Difficult lung biopsies can now be performed with greater success
A NEW technology enables difficult lung biopsies to be performed with greater success.
When a suspicious nodule or lump in the lung is detected on a CT (computed tomography) scan, the next step is usually to get a small tissue sample to examine if it’s cancerous or harmless.
But collecting a tissue sample deep in the lungs isn’t easy. There is a risk of puncturing the air-filled organ, as well as injury to the heart, aorta and liver – critical organs that lie close by. At the same time, a nodule in the web of airways is difficult to locate, even if a scan clearly shows where it is.
A new technology makes the job easier. Much like a road navigation device such as Google Maps or GPS , the virtual bronchoscopy navigation system is able to plan a route for the doctor to take to accurately reach a lung nodule, said Dr Anantham Devanand, Senior Consultant, Department of Respiratory and Critical Care Medicine, Singapore General Hospital (SGH), and Deputy Head, Singhealth DukeNUS Lung Centre.
“Virtual bronchoscopy navigation improves the diagnostic yield (the information provided by the biopsy to make an accurate diagnosis) by enhancing the planning that occurs before a bronchoscopic biopsy procedure, and by providing guidance during the scope. It is designed to improve diagnostic yield without changing the risks or duration of the procedure,” said Dr Devanand.
“Previously, we had to estimate where to go based on the scans. Now, we know more precisely.”
The hospital has used virtual bronchoscopy navigation under a five year pilot for more than 180 patients undergoing bronchoscopy. The overall diagnostic yield is about 80 per cent for this group, substantially higher than the 50 per cent for such procedures as reported in medical literature. This means that the procedures were able to offer more meaningful diagnoses. In addition, no increased complications were reported.
In virtual bronchoscopy navigation, the coordinator takes a series of CT images, which are then used to map the best of any number of routes for the doctor to take. During the procedure, the coordinator, who is familiar with airway anatomy, prompts the doctor the way to go to reach the nodule.
“The bronchoscope (a thin, flexible tube) is inserted through the windpipe, then she tells me where to go next – go down, turn left, then up, and so on,” said Dr Devanand, who is also Director of SGH’s Bronchoscopy and Interventional Pulmonology Service.

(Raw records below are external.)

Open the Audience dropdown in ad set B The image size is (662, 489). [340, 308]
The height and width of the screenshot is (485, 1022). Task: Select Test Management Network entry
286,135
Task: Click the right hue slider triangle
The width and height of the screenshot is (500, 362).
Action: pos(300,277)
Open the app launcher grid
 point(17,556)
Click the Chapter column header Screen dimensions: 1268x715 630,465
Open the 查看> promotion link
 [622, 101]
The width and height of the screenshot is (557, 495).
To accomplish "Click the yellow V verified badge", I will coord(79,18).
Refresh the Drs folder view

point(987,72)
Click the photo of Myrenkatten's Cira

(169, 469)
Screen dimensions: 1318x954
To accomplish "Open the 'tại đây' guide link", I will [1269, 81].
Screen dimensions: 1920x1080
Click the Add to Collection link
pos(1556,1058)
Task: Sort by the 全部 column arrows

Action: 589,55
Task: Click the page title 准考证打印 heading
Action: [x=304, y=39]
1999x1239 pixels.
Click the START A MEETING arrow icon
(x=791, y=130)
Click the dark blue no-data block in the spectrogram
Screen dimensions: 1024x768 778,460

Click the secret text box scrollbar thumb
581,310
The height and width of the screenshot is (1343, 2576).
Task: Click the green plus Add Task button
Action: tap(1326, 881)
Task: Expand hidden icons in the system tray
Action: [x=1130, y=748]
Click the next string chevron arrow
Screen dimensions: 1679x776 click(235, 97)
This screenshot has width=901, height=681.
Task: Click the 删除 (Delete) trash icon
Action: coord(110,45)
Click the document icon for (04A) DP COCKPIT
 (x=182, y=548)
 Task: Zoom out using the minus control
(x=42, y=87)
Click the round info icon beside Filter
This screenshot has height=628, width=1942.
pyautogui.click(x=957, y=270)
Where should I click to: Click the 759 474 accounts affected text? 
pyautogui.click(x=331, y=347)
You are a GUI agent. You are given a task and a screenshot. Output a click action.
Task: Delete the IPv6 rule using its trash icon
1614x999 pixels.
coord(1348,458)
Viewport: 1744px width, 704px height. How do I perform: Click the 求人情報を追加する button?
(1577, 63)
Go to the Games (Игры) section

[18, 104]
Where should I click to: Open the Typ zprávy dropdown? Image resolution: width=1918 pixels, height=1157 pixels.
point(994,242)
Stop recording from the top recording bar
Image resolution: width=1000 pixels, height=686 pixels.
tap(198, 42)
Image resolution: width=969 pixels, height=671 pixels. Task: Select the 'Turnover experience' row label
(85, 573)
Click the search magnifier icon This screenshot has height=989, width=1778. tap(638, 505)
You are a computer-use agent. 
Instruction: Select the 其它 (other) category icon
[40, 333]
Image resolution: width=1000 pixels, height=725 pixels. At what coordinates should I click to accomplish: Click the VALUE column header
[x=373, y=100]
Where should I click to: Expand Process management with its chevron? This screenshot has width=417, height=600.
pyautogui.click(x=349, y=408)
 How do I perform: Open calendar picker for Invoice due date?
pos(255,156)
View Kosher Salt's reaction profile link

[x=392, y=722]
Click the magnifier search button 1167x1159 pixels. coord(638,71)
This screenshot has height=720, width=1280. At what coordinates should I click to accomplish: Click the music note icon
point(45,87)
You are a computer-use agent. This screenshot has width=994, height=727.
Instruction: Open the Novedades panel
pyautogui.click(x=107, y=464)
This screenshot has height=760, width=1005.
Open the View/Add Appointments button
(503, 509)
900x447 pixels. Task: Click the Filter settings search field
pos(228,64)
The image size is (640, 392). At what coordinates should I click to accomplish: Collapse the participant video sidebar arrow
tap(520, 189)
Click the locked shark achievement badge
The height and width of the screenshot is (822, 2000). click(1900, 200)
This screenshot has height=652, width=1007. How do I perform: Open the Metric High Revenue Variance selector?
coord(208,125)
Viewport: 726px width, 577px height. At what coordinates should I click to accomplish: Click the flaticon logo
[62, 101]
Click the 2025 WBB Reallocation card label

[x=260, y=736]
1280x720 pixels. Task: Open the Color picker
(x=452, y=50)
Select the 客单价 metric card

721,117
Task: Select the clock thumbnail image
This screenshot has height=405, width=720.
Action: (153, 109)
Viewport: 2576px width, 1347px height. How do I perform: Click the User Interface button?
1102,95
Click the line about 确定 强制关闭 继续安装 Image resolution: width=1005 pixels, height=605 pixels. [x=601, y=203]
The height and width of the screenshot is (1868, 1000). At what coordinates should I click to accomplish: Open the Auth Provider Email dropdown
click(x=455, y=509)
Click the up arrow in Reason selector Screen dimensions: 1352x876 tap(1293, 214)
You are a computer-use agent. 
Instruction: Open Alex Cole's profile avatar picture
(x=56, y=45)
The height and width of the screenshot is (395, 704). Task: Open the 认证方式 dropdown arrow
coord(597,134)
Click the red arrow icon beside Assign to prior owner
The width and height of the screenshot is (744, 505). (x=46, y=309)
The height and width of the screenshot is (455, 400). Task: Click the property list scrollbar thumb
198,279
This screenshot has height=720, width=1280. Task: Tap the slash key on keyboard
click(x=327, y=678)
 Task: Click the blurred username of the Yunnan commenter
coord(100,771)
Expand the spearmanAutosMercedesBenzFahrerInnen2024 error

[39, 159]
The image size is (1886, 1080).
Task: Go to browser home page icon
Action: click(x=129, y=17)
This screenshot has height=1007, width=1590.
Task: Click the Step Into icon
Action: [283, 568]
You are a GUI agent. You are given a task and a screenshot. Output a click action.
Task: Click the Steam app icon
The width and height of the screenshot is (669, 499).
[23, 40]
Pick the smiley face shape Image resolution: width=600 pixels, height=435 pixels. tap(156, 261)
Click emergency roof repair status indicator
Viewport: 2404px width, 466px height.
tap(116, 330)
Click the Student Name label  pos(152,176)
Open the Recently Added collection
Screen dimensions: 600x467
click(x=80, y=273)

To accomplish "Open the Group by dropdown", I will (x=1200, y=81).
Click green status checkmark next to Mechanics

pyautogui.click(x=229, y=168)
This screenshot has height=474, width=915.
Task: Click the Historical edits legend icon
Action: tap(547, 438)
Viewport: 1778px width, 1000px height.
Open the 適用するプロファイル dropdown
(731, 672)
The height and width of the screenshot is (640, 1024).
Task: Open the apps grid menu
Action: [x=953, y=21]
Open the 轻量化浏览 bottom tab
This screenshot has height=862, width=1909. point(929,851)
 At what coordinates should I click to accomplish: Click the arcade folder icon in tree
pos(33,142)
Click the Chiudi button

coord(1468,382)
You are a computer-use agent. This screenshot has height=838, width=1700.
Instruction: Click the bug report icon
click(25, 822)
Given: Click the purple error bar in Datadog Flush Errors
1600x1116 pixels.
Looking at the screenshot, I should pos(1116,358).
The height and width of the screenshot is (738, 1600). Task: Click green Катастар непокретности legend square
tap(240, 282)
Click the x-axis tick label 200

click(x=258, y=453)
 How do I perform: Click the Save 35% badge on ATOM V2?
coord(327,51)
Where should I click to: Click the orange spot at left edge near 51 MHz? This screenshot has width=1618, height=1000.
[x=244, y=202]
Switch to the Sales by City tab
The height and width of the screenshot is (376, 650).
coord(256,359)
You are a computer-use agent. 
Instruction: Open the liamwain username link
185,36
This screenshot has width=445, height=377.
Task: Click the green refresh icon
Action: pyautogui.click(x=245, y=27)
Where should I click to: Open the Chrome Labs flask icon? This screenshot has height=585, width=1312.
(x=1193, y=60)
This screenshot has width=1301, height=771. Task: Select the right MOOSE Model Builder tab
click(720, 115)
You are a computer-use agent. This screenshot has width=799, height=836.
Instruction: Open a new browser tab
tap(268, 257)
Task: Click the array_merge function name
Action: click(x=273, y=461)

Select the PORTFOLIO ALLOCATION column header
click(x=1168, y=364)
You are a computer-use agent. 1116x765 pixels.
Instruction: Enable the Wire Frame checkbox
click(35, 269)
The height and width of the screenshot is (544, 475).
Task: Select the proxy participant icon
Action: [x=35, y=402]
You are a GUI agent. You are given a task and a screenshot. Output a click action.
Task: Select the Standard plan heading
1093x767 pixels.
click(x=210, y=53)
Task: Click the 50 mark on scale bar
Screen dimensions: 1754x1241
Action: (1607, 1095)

After reaching the target, an endobronchial ultrasound or EB US probe can be inserted via the bronchoscope to confirm that the location is correct. “The EB US has a small rotating ultrasound probe that helps doctors look beyond the walls of the airways to see that we are indeed adjacent to the nodule. There is data to show that the combination of technologies (virtual bronchoscopy navigation and EB US) improves diagnostic yield further,” said Dr Devanand.
As virtual bronchoscopy navigation does not require incisions, only sedation, local anaesthesia and medication to suppress coughing are required. The outpatient procedure is usually completed within 20 to 30 minutes.
Conventional bronchoscopic biopsy is among the safest and least invasive options for patients found to have nodules in their lungs, albeit having a relatively low success rate of positive diagnosis. CT scan-guided needle biopsy, which involves inserting a small needle into the chest, is more accurate but requires hospital admission and can have a higher risk of complications.
Another option is thoracic surgery, where a small part of the lungs is removed – a far more invasive option – for diagnosis. If the nodule is very small, the patient can choose to do nothing but to have it monitored regularly for changes. But repeated scans risk radiation exposure, and if the nodule is indeed cancerous, the disease will advance, and some form of biopsy will still be needed later.
Nodules can suggest not just cancer but tuberculosis or scar tissue. Should nodules be diagnosed as malignant, early diagnosis and treatment have the best chance of success. “But we were frustrated with the imperfect options (for biopsy) available to our patients,” he said.
SGH’s bronchoscopy centre, the busiest in Singapore, has considerable experience in implementing new technologies. “Having a highly trained endoscopy team meant that we had the foundation to try novel approaches to patient care,” said Dr Devanand, who together with Dr Adrian Chan Kwok Wai, another Consultant from his department, applied for a Ministry of Health grant to acquire and test out the virtual bronchoscopy navigation system.
Being the first in Southeast Asia to acquire the technology, Singhealth Lung Centre doctors have lectured specialists in countries such as Taiwan and Indonesia on it. They have also run bronchoscopy workshops for specialists from Australia, New Zealand, the Philippines, Myanmar, Malaysia, India and Macau.